Theaterstück zeigt Maschen von Telefonbetrügern

Immer öfter hört und liest man von Ihnen: Trickbetrüger, die sich via Telefonanrufen oder WhatsApp-Nachrichten bei zumeist älteren Menschen melden und diese mit hinterhältigen Maschen aufs Glatteis führen. Auch die Polizei warnt vor den immer häufiger auftretenden Anrufern.
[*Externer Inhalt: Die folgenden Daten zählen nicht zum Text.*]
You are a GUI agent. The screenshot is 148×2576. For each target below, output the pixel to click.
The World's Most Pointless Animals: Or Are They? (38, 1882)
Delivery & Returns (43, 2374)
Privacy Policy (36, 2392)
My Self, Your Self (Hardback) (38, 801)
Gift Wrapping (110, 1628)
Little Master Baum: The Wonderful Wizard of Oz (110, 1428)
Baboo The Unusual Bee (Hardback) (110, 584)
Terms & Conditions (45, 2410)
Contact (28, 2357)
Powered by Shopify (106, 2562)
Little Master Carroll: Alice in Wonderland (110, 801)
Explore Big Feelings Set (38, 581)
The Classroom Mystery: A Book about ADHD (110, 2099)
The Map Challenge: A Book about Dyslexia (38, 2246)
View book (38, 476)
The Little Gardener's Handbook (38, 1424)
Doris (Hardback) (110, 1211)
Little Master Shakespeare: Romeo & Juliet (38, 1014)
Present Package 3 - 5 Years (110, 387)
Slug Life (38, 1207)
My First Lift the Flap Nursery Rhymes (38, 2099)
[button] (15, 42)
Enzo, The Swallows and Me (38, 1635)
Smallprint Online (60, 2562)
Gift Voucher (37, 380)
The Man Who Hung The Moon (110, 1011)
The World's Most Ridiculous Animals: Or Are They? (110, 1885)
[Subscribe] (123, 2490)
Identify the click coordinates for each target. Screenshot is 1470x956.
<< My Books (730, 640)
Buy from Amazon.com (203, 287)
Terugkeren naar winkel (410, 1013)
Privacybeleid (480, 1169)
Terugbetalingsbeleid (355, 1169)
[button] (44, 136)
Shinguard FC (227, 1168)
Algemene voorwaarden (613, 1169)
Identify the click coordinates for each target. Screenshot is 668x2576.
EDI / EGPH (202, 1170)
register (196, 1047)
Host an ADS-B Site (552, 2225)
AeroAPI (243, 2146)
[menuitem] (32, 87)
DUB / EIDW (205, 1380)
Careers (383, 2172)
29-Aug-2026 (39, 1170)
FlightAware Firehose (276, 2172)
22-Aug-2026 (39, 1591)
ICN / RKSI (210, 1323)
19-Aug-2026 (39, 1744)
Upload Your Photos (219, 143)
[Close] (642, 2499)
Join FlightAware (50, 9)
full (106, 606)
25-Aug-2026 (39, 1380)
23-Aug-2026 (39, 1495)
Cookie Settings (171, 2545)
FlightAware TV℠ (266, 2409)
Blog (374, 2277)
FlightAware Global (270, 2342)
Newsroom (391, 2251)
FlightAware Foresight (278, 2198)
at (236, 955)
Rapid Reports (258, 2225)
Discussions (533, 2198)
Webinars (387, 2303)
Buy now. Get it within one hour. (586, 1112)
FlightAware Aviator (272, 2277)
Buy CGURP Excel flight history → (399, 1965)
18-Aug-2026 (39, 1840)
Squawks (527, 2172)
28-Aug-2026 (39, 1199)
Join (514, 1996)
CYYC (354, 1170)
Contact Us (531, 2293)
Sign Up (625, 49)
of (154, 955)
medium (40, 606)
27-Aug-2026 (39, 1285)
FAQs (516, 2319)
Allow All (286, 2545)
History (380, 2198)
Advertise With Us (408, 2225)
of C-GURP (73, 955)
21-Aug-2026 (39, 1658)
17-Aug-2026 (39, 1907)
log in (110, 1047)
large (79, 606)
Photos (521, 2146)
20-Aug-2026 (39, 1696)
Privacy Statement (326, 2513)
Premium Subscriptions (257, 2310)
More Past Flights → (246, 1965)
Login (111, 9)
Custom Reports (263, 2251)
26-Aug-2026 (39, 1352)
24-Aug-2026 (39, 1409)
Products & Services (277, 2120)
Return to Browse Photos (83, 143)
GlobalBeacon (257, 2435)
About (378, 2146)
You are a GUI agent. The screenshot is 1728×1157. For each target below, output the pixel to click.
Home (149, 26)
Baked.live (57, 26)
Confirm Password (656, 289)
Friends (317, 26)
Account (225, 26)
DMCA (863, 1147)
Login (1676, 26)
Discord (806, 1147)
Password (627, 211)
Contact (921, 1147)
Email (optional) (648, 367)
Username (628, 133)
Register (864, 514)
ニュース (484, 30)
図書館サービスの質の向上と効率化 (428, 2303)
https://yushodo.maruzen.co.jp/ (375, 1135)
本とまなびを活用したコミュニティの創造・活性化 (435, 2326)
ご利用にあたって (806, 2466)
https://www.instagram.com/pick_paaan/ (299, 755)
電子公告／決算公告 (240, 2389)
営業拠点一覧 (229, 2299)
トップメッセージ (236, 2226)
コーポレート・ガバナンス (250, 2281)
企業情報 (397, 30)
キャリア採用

In Ubstadt-Weiher ist man gewillt, es den Betrügern nicht so leicht zu machen. Das zeigen die Besucherzahlen bei einem von der Gemeinde organisierten Theaterstück zum sogenannten Enkeltrick im Kelterhaus in Ubstadt vergangene Woche. Über 60 Senioren hatten sich in der Kelter eingefunden. Dazu kamen noch Mitglieder des evangelischen Seniorenkreises, des Forums Älter werden und des Arbeitskreises 60 plus, die das Theaterstück in enger Zusammenarbeit nach Ubstadt gebracht hatten. Initiiert wurde das Theaterstück von der Sparkasse Kraichgau-Stiftung und der Polizei Baden-Württemberg. Pia Jäger von der Sparkassenstiftung und Peter Walz von der Sparkasse Kraichgau waren ebenso anwesend wie Marc Bolz, seines Zeichens Polizeipostenleiter in Ubstadt-Weiher und seine Kollegen Remigius Kraus und Thomas Gack vom Polizeipräsidium Karlsruhe Abteilung Prävention.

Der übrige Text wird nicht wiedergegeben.